Murder of Crows by Anne Bishop
My rating: 3 of 5 stars
So. Tainted Meat. Got it. It's a novel about making hamburger, right?
Okay, so I liked this novel a lot more than the first because it actually felt like an editor got a chance to flip some red at it. There was more mainline story and less of the mild and rather boring "getting to know you in such a mundane way" build. Of course, there was plenty of sitting around and watching movies and hoping that the doggie would get to lick her fingers, and while that has a fairly charming place to sit in a story, somewhere, I don't believe it really needed to be in THIS one. Repeatedly. At least I can be thankful that there was less mail sorting and more drama, even if it was bird watching. Bird watching? Oh, sorry, I meant crow.
*sigh* Believe me, I *want* to like this urban fantasy, but despite the fact that I *know* that the story really and truly has some actionable moments like raiding a compound or diving into a murder mystery or even just trying to find jobs for fresh meat that dared to be un-racist, well somehow we got a novel that managed to make all of even THAT boring. Action was muted and distant in favour of being in unsatisfied out-season heat, sappy friend-first-too-shy-to-try messages on phones, and endless pages and pages devoted to dog biscuits.
Is this charming? Are you not entertained?
I'm sorry, if I'm going to be diving into the close, close intricacies of a daily life, I want to at least get something like the Stephen King treatment, filled with frightful intimacy, warts and delusions and all, taking me on a path of deep character development for 4/5ths of a book to set me up for a huge metaphysical explosion. That would have been fine. I wouldn't have minded the mundane so much in that case. But no. We get all the cutting and some drug overdoses that were conveniently glossed over and made ordinary and acceptable and shall I say it? Yeah. Boring.
The bones of the story was fine. It suffered from being muffled and blanketed in mild cuteness and removed conflict. There were way too few moments of blind terror. The teakettle and broom was fine. The exploding trash can was fine. But where was the frantic and ever-present danger?
In exposition. Expect cities to be wiped out. Oh yeah, and do you remember when....? GAAAaaaaaahhhhh.... I wanted immediacy! I didn't want to have to pinch myself awake every 10 minutes in sheer daylight.
Fortunately, I did somewhat enjoy the care put into the worldbuilding, but because that was the only really interesting thing going on besides the Elementals, I kept asking myself really unfortunate questions. Like if the Others are a whole society of magical Native Americans in fact and feel, only with the entire upper-hand when dealing with the peeps from across the sea, and they treated and traded with the fresh meat for hundreds of years to make the alternate near-identical world we have in our reality, then why, in all the names that are holy, are we ignoring all the things that actually happened in real history that made the technological revolution not only viable but a necessity? From the gin mill to trains to the damn necessity of mining... if the Others had control over all the resources, then where was the pressure to build the trains in the first place? Let alone the advancements or the dreams required to build aircraft, cell phones, or movies? If normal humans were so smart, why didn't they take a page from the Romans and just find a way to control all sources of water and let everyone else believe they controlled what they controlled? Elementals could always ruin that control, but after they saw how everyone else relied on it, they'd hesitate out of fear of hurting their own kind, too.

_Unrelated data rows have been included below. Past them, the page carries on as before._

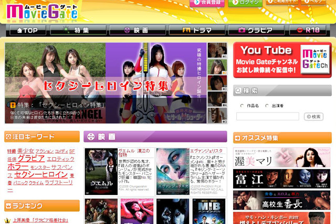This screenshot has width=336, height=224.
Task: Open the 特集 feature tab
Action: (x=77, y=30)
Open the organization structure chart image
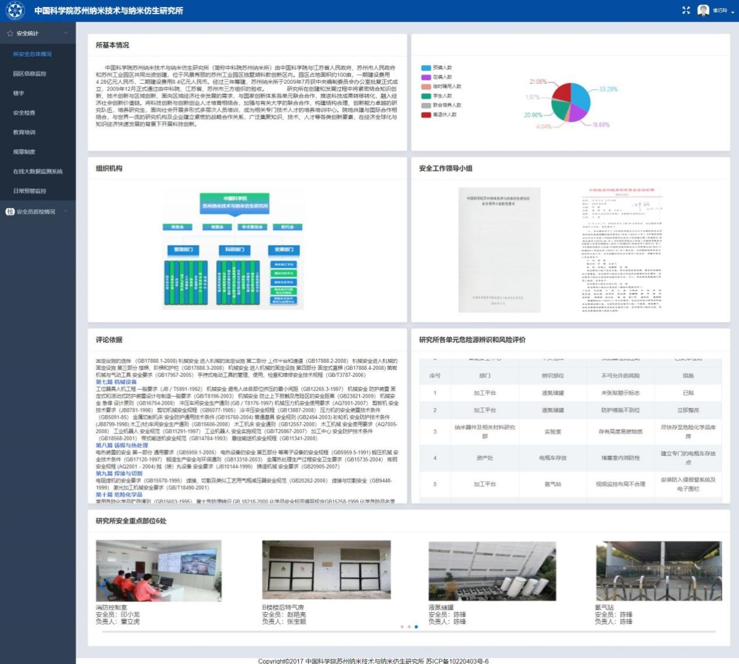 coord(234,250)
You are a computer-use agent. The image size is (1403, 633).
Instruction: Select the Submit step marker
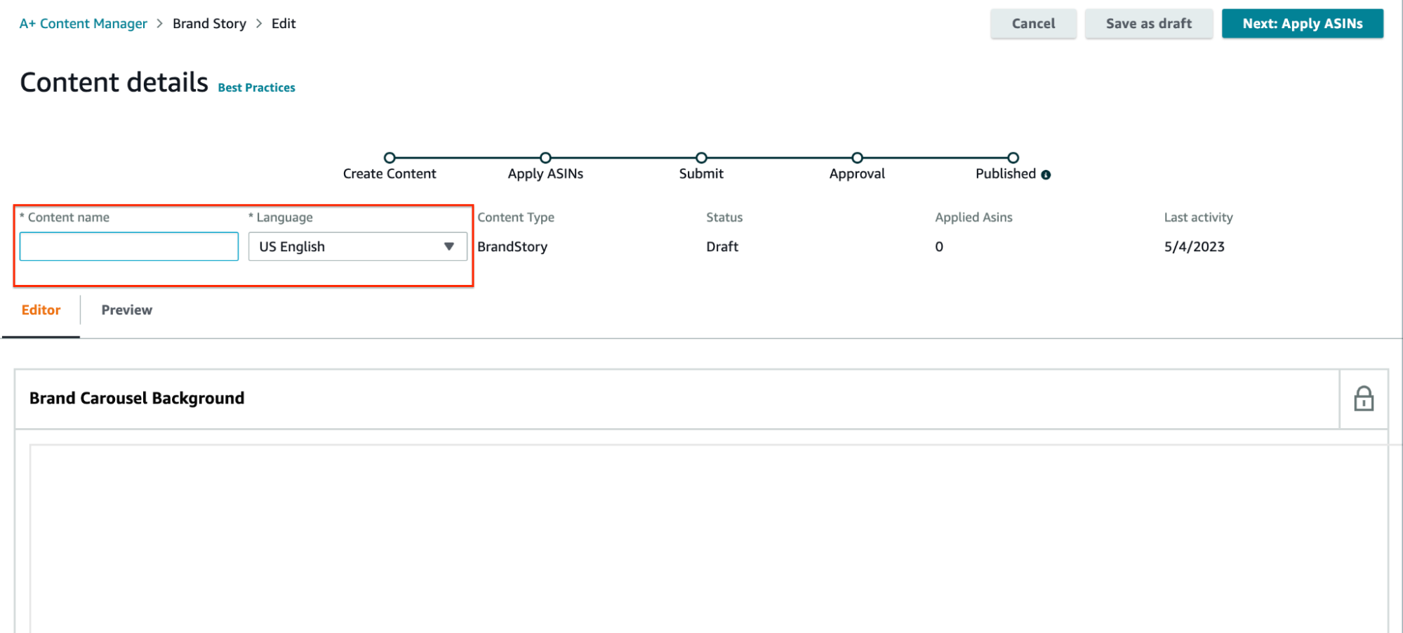coord(701,158)
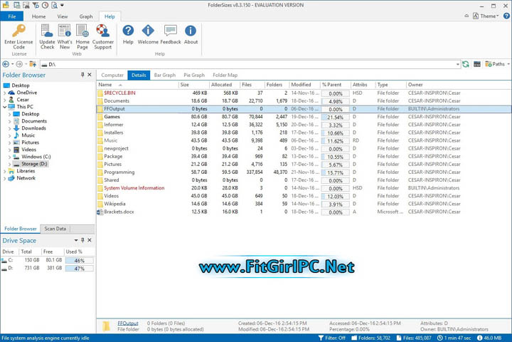Open the Theme dropdown
The height and width of the screenshot is (342, 512).
coord(489,16)
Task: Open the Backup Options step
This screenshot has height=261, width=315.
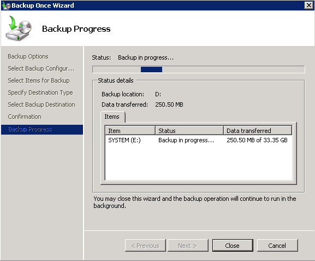Action: click(28, 56)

I could go on and on and on, because I like discussions of power and societal pressures and history, but these world-holes are annoying, especially since the main tale relies so heavily on it to keep an illusory conflict going for us, the readers. If one domino is missing, the rest seems to all fall apart. Of course, this isn't the main focus of either novel, so I'm forced, reluctantly, to give it a pass. And then I return back to my first concern. Writing with Immediacy.
Where was the ongoing tension and conflict keeping the reader's interest alive. It was just too mild, and it didn't need to be. The story was there to be coaxed into high flame. Instead, it was banked low and kept behind a big finely-meshed grate so all we could do was get hints of some far-away lick of fire. The concern with the crows kept some of it going, but then the rains came and all interest in helping those idiots petered out. I got the impression that once they gave up their vigil and blew themselves to smithereens, the rest of the Others just threw their hands up and said, "Yeah, well, they got what they deserved. Let's hide that hand for a while and see what the other hand is doing... oh, look! Shiny conflict over there! Let's go rescue us some prophets."
Hmmmm. No, I'm not giving this a higher rating, even though it was superior to the prior novel. I'm also not going to drop a star, either, although I'm annoyed enough to want to. It's still a competent novel. I just wanted a damn lot more out of it.